About

A Robotics Startup Building Product Infrastructure Around Robot Deployments

Learn what ROBOFLOW AI does, the problems we solve for robot operations teams, and who is building the platform.

What ROBOFLOW AI Does

Robots generate terabytes of sensor data every day — camera feeds, LiDAR point clouds, IMU readings, depth maps. But most of that data sits unused because cleaning, labeling, and organizing it takes weeks of manual work. RoboFLO AI fixes that. Our AI-powered SaaS platform automatically ingests raw sensor data, auto-labels it using advanced AI models, cleans and deduplicates it, and versions every dataset — so your team can go from raw robot data to trained AI models in hours, not months.

Robotics teams waste 80% of their time preparing data instead of training AI models. Manual labeling is slow, expensive, and error-prone. RoboFLO AI automates the entire data pipeline so teams can focus on building smarter robots.

Who It Is For

Robotics engineers, AI/ML teams, autonomous vehicle developers, drone operators, and warehouse robotics companies who need clean, labeled datasets to train their AI models.

The robotics AI market demands massive volumes of high-quality training data. RoboFLO AI is the SaaS data engine that sits between raw robot sensors and ML training pipelines — fully cloud-based, pay-per-use, and powered by AI.

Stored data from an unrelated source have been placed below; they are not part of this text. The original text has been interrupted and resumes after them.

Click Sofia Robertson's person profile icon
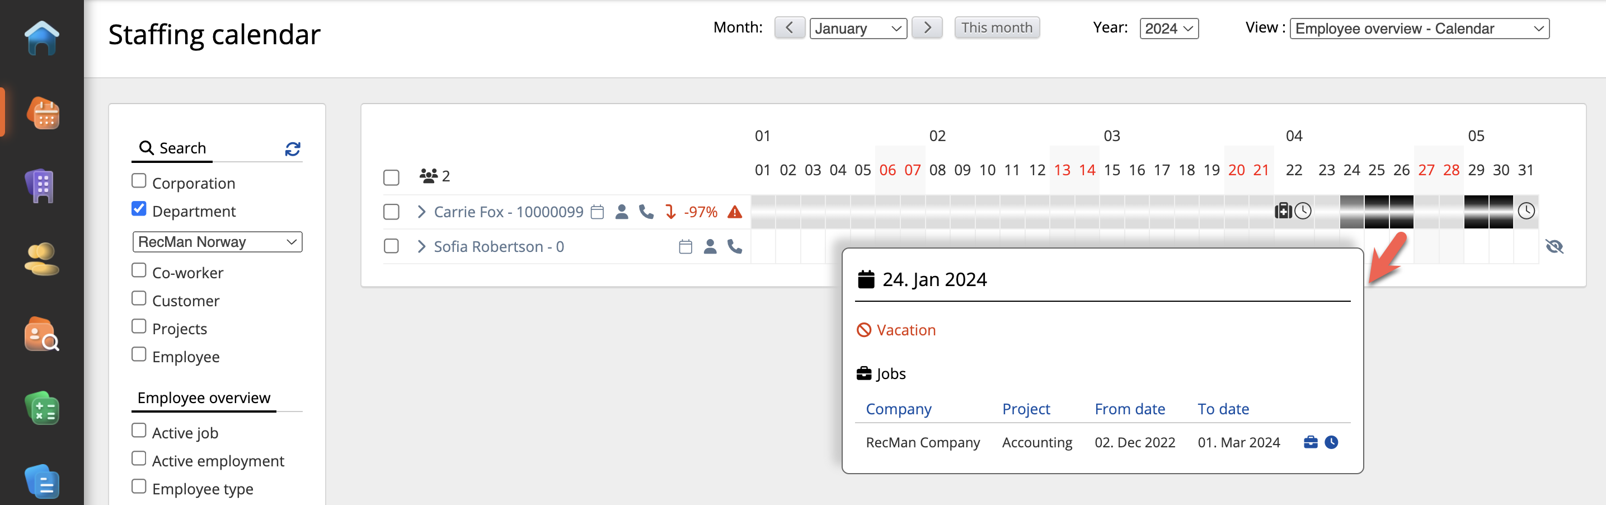1606x505 pixels. (x=709, y=247)
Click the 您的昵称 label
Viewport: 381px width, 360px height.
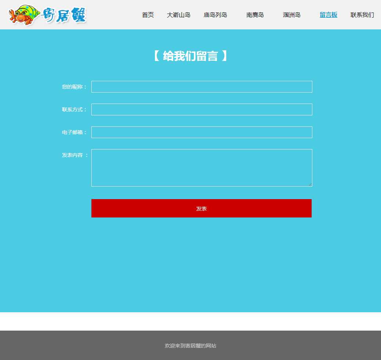75,87
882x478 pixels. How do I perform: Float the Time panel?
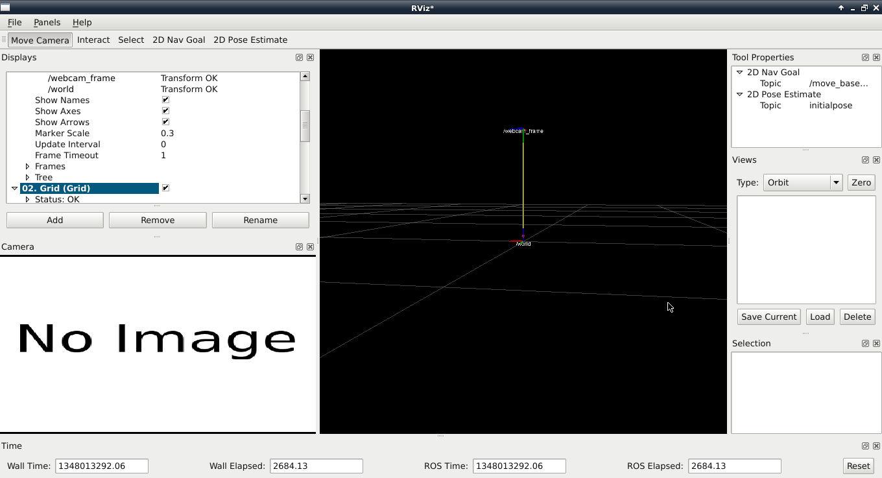(865, 446)
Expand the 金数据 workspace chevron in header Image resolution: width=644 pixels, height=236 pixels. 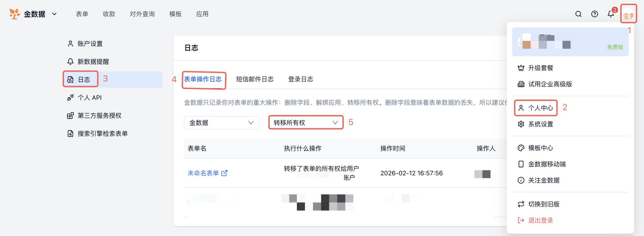click(x=54, y=14)
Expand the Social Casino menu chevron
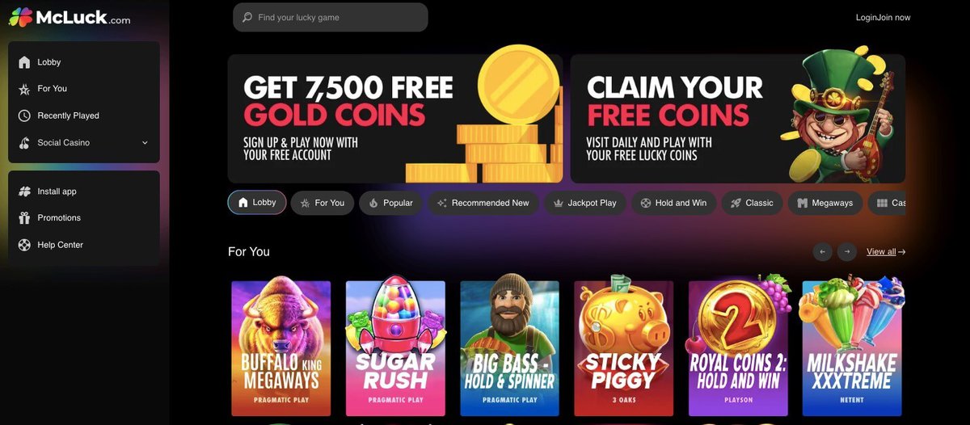The width and height of the screenshot is (970, 425). tap(146, 143)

Current public stage: AI-Powered SaaS

Team

Meet The Founders

RoboFLO AI is built by a founding team with deep experience in robotics, AI infrastructure, and enterprise SaaS. We're on a mission to make AI-powered data processing accessible to every robotics team in the world.

Kaushal Agarwal

CEO

Co-founder and CEO of RoboFLO AI. 10+ years in robotics and enterprise software. Leads company strategy, product vision, and go-to-market. Deep domain expertise in AI-powered data pipelines, industrial automation, and scaling robotics AI from prototype to production.

LinkedIn Profile
John Dsouza

CTO

Co-founder and CTO of RoboFLO AI. 10+ years building distributed systems, cloud-native platforms, and AI infrastructure. Architects the AI data engine that powers automated labeling, sensor data processing, and ML pipeline integration at scale.